L’exemple qui suit donne une autre façon d’éviter l’enjambement.

Contre-exemple

  7. Le juge tient compte des éléments suivants : 

  • a) […]
  • b) […]
  • c) […]

mais il ne prend pas en considération ce qui suit :

  • d) […]
  • e) […]

Texte remanié

  7. (1) Le juge tient compte des éléments suivants :

  • a) […]
  • b) […]
  • c) […]

  (2) Il ne peut toutefois prendre en considération ce qui suit :

  • a) […]
  • b) […]

Soulignons que cette solution ne convient pas aux définitions, car elles ne sont pas numérotées.

Autres cas d’enjambement

Il existe également des textes législatifs – décrets, préambules et proclamations – qui sont rédigés dans un style traditionnel comportant des enjambements.

Exemple

Attendu :

que le gouvernement fédéral reconnaît que l’activité physique et le sport font partie intégrante du mode de vie des Canadiens et de leur culture et procurent des avantages sur les plans de la santé, de la cohésion sociale, de la dualité linguistique, de l’activité économique, de la diversité culturelle et de la qualité de vie;

qu’il désire sensibiliser davantage la population canadienne aux bienfaits considérables de l’activité physique et de la pratique du sport;

qu’il désire encourager et aider les Canadiens à augmenter leur niveau d’activité physique et leur participation à des activités sportives,

Sa Majesté, sur l’avis et avec le consentement du Sénat et de la Chambre des communes du Canada, édicte :

Il en va de même avec les formules mathématiques, qui comportent aussi un enjambement.

CONCLUSION

Malgré leur utilité, toutes ces locutions et façons de faire ne garantissent pas pour autant une rédaction sans ambiguïté. Le contexte est pour beaucoup dans l’interprétation des rapports logiques et il va de soi qu’il faut en tenir compte.

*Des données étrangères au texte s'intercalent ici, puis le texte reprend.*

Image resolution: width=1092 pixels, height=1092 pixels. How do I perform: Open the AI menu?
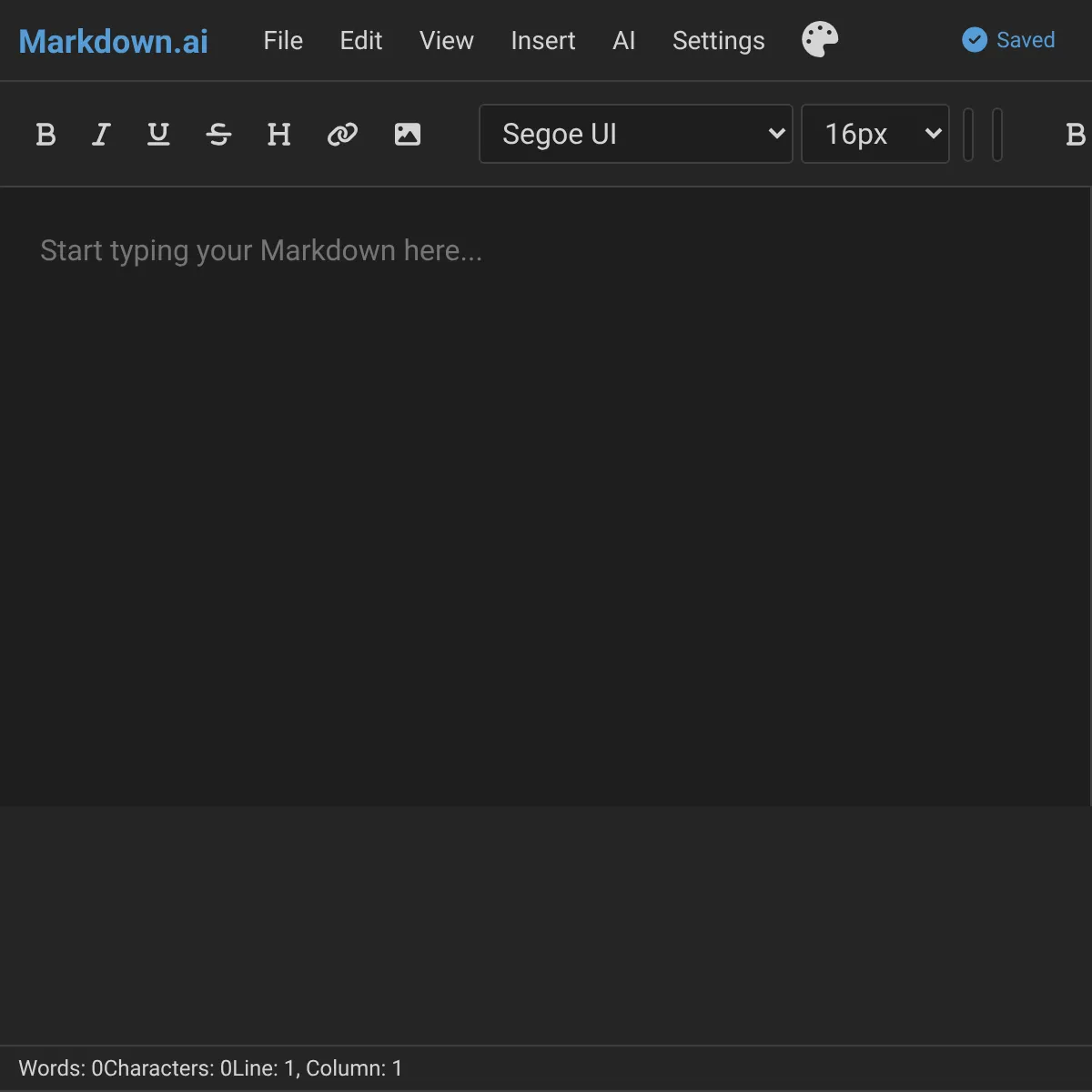[624, 40]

Cela dit, l’énumération verticale est féconde en possibilités. Mais prudence et retenue sont de mise. En tout état de cause, il faut tendre à l’article ou au paragraphe d’un seul tenant et ne recourir aux alinéas et, à plus forte raison, aux autres subdivisions, que dans les cas où leur utilité est évidente.

Source

Lagacé, Jacques, Emploi incorrect de « et » et de « ou » dans les énumérations, Légistique, juillet 1987, n° 2.